Determinants of Nondipping in Nocturnal Blood Pressure and Specific Nonpharmacological Treatments for Nocturnal Hypertension

N ondipper, diminished nocturnal blood pressure (BP) is an important predictor of hypertensive target organ damage and cardiovascular events. Various mechanisms have been reported so far to explain the nondipper phenomenon. Physiologically, an increased parasympathetic activation and a decreased sympathetic activation during sleep lead to a tendency for the nocturnal BP to decrease. In pathological conditions, such as sleep apnea syndrome, the sympathetic activation provoked by frequent arousal has been reported to be associated with the nondipper phenomenon.1,2 Matthews et al. used the fragmentation index, as evaluated by actigraphy to assess sleep quality, and found an increase in this index to be associated with a diminished nocturnal BP fall.3 In addition, more direct measurements of sleep quality derived from polysomnography also demonstrated both the macro (the greater the proportion in Stage 1 sleep and the smaller the proportion in rapid eye movement sleep )and micro (the greater the number of arousals)-sleep architectures to be associated closely with a dipping status in nocturnal BP, thus indicating a close association between poor sleep quality and nondipping.
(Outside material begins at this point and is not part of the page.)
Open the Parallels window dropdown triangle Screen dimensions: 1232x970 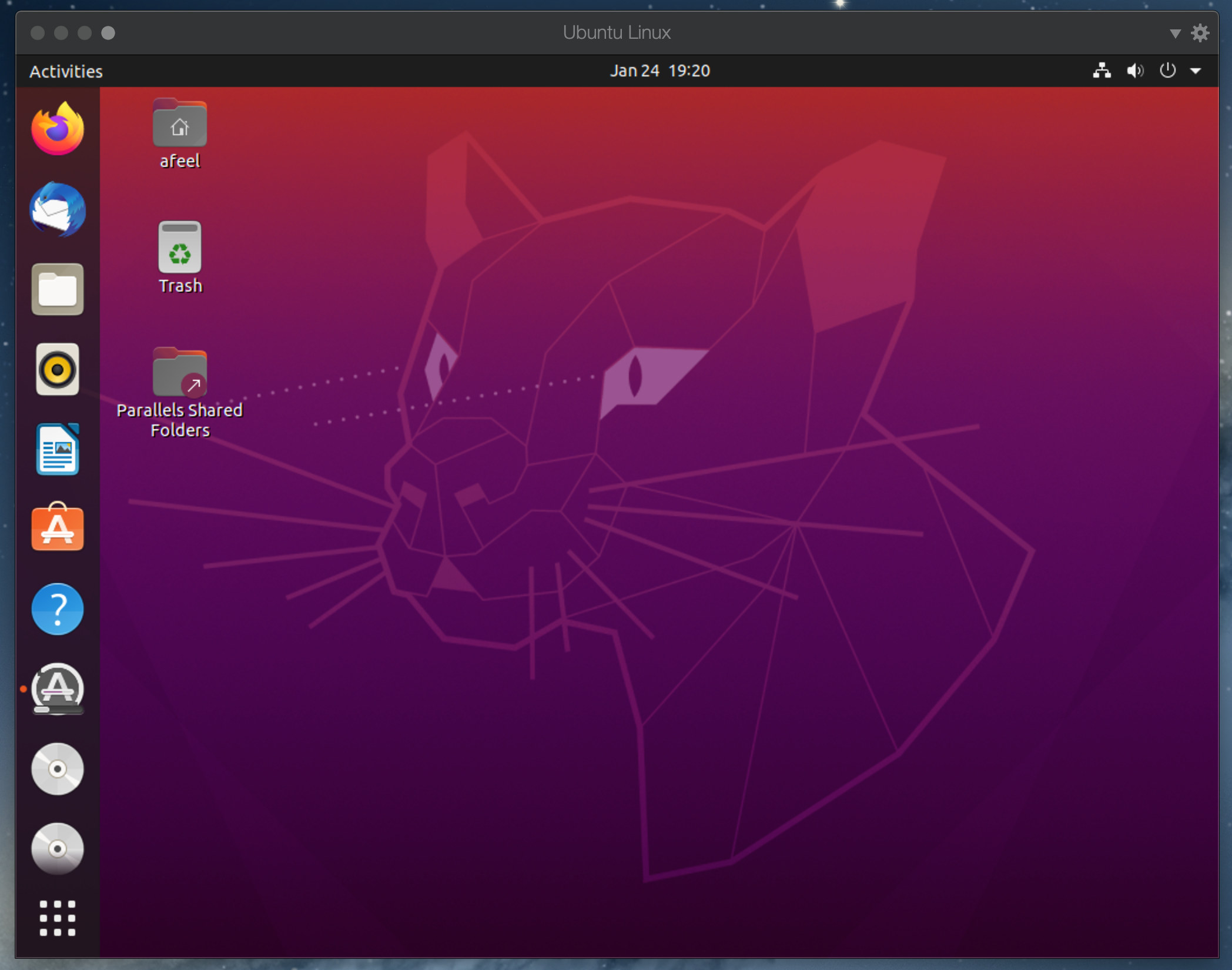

On the other hand, a higher nocturnal BP and the nondipper phenomenon are closely associated with a greater sodium intake. Some studies have reported the nondipper phenomenon to be associated with a reduced excretion of sodium during the daytime.4,5 The increase in BP observed during the night is a pressure-natriuretic mechanism favoring a compensatory rise in sodium excretion and the maintenance of sodium balance.5 An impaired renal capacity to excrete sodium into urine is an important mechanism of nocturnal hypertension in African-American hypertensives.6 Unfortunately, Matthews et al. did not investigate this mechanism. That study population consisted of 40% African Americans, and therefore sodium excretion and the maintenance of sodium balance might be an important mechanism of nocturnal hypertension. On the basis of the two major pathophysiologies of nondipper discussed earlier, an improvement in the sleep quality and a reduced salt intake with increased urinary sodium excretion would therefore be practical specific nonpharmacological treatments for nocturnal hypertension. The efficacy of these treatments would, however, differ among individuals with different mechanisms inducing the nondipper phenomenon.